I don't think I thought it would be hard, I just wasn't interested in learning
precise spike tricks when I started going for golden berries. It was more
interesting to see how the easy levels play out when you have to memorize and
execute the whole thing at once.

------
VonGuard
Terry Cavanagh is one of the greatest game designers of our time. His simple
mechanics and designs often remind me of something like Chess or Go, where a
simple ruleset covers a massively deep game, or is used to communicate a story
in a very minimalist fashion. Don't Look Back is one of my favorites:
[https://terrycavanaghgames.com/dontlookback/](https://terrycavanaghgames.com/dontlookback/)

A few years back, he did a beta of a game called Four Letter Word... Though
that's not the real title: [http://distractionware.com/blog/2011/11/the-four-
letter-word...](http://distractionware.com/blog/2011/11/the-four-letter-word-
thing/) The real title is a set of cryptic non-alphabet characters.

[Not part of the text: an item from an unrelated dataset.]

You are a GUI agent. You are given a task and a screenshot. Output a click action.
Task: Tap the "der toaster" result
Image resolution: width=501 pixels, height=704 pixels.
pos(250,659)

It was like an Atari 2600 cartridge from a space alien. It featured 2600-style
graphics, a hidden hard-as-nails FPS game, and a buncha hidden 2d content that
seems simple at first, but was super intriguing. So crazy non-traditional, and
with some obscure mechanics, it was one of my favorite things I've ever
played, and he never finished it, sadly. I love cryptic games, and I love
simple mechanics taken to extreme conclusions. That's why I adore Terry.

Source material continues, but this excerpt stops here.